## Your task
All of the lines below should be output exactly as shown.

────────────────────

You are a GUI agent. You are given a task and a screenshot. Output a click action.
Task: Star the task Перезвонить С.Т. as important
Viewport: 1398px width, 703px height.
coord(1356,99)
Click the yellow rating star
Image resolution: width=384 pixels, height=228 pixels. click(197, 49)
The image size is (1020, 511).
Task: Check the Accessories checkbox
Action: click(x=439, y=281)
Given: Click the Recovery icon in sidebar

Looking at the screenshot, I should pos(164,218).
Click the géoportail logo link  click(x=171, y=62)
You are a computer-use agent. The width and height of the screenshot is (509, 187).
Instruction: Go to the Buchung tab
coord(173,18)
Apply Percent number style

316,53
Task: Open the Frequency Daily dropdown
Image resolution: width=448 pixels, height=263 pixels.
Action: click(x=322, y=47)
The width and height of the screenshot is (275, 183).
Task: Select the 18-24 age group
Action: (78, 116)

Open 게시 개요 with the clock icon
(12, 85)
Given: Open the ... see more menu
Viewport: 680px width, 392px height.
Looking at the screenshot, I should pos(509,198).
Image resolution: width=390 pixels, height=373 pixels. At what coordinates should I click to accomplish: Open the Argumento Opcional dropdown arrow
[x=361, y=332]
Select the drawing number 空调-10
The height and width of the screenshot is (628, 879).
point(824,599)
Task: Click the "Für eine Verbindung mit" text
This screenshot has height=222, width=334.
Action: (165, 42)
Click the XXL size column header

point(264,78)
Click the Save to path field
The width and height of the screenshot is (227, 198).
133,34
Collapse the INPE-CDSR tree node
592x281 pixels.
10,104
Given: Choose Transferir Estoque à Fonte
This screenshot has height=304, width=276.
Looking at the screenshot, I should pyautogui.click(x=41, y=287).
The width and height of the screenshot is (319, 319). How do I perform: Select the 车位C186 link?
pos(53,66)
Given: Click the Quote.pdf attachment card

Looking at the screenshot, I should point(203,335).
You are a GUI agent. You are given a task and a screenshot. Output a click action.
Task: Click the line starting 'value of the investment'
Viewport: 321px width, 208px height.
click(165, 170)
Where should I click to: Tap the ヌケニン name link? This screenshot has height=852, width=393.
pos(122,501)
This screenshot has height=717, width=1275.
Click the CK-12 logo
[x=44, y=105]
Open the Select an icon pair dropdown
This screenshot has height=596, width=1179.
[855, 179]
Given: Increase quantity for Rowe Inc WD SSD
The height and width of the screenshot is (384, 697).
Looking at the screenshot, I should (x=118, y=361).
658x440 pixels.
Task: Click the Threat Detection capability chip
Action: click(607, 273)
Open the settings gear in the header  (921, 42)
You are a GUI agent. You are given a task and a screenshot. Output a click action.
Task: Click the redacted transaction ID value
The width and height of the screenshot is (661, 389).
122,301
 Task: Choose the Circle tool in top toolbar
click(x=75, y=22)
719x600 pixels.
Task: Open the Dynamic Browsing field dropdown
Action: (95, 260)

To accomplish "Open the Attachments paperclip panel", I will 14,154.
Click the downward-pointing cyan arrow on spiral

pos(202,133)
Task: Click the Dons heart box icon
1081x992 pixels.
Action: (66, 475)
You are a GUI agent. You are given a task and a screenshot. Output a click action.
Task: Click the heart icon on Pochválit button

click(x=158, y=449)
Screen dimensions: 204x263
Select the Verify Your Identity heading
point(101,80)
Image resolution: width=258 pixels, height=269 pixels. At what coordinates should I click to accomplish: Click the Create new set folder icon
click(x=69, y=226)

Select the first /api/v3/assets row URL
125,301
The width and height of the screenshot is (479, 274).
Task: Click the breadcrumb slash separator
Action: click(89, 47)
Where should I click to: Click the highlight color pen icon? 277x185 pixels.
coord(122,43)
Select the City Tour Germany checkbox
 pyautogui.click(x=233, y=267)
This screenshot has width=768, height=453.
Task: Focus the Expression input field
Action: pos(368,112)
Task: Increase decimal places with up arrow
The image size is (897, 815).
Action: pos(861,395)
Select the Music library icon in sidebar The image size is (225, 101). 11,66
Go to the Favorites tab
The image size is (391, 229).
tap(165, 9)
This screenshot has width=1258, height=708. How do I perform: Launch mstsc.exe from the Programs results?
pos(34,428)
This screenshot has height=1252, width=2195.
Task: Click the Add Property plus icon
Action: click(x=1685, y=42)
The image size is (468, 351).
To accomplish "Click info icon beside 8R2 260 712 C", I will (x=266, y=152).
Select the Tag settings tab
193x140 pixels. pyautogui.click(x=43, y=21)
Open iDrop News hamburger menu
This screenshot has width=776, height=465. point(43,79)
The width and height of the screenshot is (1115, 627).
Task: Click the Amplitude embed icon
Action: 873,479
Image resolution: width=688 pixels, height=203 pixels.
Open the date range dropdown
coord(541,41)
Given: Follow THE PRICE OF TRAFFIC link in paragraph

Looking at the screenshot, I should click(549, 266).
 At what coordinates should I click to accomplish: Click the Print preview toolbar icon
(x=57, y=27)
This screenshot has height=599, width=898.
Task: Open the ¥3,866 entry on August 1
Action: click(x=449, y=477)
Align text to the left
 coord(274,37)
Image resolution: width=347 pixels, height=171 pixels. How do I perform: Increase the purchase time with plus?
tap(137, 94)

────────────────────

## Expected answer
You are a GUI agent. You are given a task and a screenshot. Output a click action.
Task: Star the task Перезвонить С.Т. as important
Viewport: 1398px width, 703px height.
coord(1356,99)
Click the yellow rating star
Image resolution: width=384 pixels, height=228 pixels. click(197, 49)
The image size is (1020, 511).
Task: Check the Accessories checkbox
Action: click(x=439, y=281)
Given: Click the Recovery icon in sidebar

Looking at the screenshot, I should pos(164,218).
Click the géoportail logo link  click(x=171, y=62)
You are a computer-use agent. The width and height of the screenshot is (509, 187).
Instruction: Go to the Buchung tab
coord(173,18)
Apply Percent number style

316,53
Task: Open the Frequency Daily dropdown
Image resolution: width=448 pixels, height=263 pixels.
Action: click(x=322, y=47)
The width and height of the screenshot is (275, 183).
Task: Select the 18-24 age group
Action: (78, 116)

Open 게시 개요 with the clock icon
(12, 85)
Given: Open the ... see more menu
Viewport: 680px width, 392px height.
Looking at the screenshot, I should pos(509,198).
Image resolution: width=390 pixels, height=373 pixels. At what coordinates should I click to accomplish: Open the Argumento Opcional dropdown arrow
[x=361, y=332]
Select the drawing number 空调-10
The height and width of the screenshot is (628, 879).
point(824,599)
Task: Click the "Für eine Verbindung mit" text
This screenshot has height=222, width=334.
Action: (165, 42)
Click the XXL size column header

point(264,78)
Click the Save to path field
The width and height of the screenshot is (227, 198).
133,34
Collapse the INPE-CDSR tree node
592x281 pixels.
10,104
Given: Choose Transferir Estoque à Fonte
This screenshot has height=304, width=276.
Looking at the screenshot, I should pyautogui.click(x=41, y=287).
The width and height of the screenshot is (319, 319). How do I perform: Select the 车位C186 link?
pos(53,66)
Given: Click the Quote.pdf attachment card

Looking at the screenshot, I should point(203,335).
You are a GUI agent. You are given a task and a screenshot. Output a click action.
Task: Click the line starting 'value of the investment'
Viewport: 321px width, 208px height.
click(165, 170)
Where should I click to: Tap the ヌケニン name link? This screenshot has height=852, width=393.
pos(122,501)
This screenshot has height=717, width=1275.
Click the CK-12 logo
[x=44, y=105]
Open the Select an icon pair dropdown
This screenshot has height=596, width=1179.
[855, 179]
Given: Increase quantity for Rowe Inc WD SSD
The height and width of the screenshot is (384, 697).
Looking at the screenshot, I should (x=118, y=361).
658x440 pixels.
Task: Click the Threat Detection capability chip
Action: click(607, 273)
Open the settings gear in the header  (921, 42)
You are a GUI agent. You are given a task and a screenshot. Output a click action.
Task: Click the redacted transaction ID value
The width and height of the screenshot is (661, 389).
122,301
 Task: Choose the Circle tool in top toolbar
click(x=75, y=22)
719x600 pixels.
Task: Open the Dynamic Browsing field dropdown
Action: (95, 260)

To accomplish "Open the Attachments paperclip panel", I will 14,154.
Click the downward-pointing cyan arrow on spiral

pos(202,133)
Task: Click the Dons heart box icon
1081x992 pixels.
Action: (66, 475)
You are a GUI agent. You are given a task and a screenshot. Output a click action.
Task: Click the heart icon on Pochválit button

click(x=158, y=449)
Screen dimensions: 204x263
Select the Verify Your Identity heading
point(101,80)
Image resolution: width=258 pixels, height=269 pixels. At what coordinates should I click to accomplish: Click the Create new set folder icon
click(x=69, y=226)

Select the first /api/v3/assets row URL
125,301
The width and height of the screenshot is (479, 274).
Task: Click the breadcrumb slash separator
Action: click(89, 47)
Where should I click to: Click the highlight color pen icon? 277x185 pixels.
coord(122,43)
Select the City Tour Germany checkbox
 pyautogui.click(x=233, y=267)
This screenshot has width=768, height=453.
Task: Focus the Expression input field
Action: pos(368,112)
Task: Increase decimal places with up arrow
The image size is (897, 815).
Action: pos(861,395)
Select the Music library icon in sidebar The image size is (225, 101). 11,66
Go to the Favorites tab
The image size is (391, 229).
tap(165, 9)
This screenshot has width=1258, height=708. How do I perform: Launch mstsc.exe from the Programs results?
pos(34,428)
This screenshot has height=1252, width=2195.
Task: Click the Add Property plus icon
Action: click(x=1685, y=42)
The image size is (468, 351).
To accomplish "Click info icon beside 8R2 260 712 C", I will (x=266, y=152).
Select the Tag settings tab
193x140 pixels. pyautogui.click(x=43, y=21)
Open iDrop News hamburger menu
This screenshot has width=776, height=465. point(43,79)
The width and height of the screenshot is (1115, 627).
Task: Click the Amplitude embed icon
Action: 873,479
Image resolution: width=688 pixels, height=203 pixels.
Open the date range dropdown
coord(541,41)
Given: Follow THE PRICE OF TRAFFIC link in paragraph

Looking at the screenshot, I should click(549, 266).
 At what coordinates should I click to accomplish: Click the Print preview toolbar icon
(x=57, y=27)
This screenshot has height=599, width=898.
Task: Open the ¥3,866 entry on August 1
Action: click(x=449, y=477)
Align text to the left
 coord(274,37)
Image resolution: width=347 pixels, height=171 pixels. How do I perform: Increase the purchase time with plus?
tap(137, 94)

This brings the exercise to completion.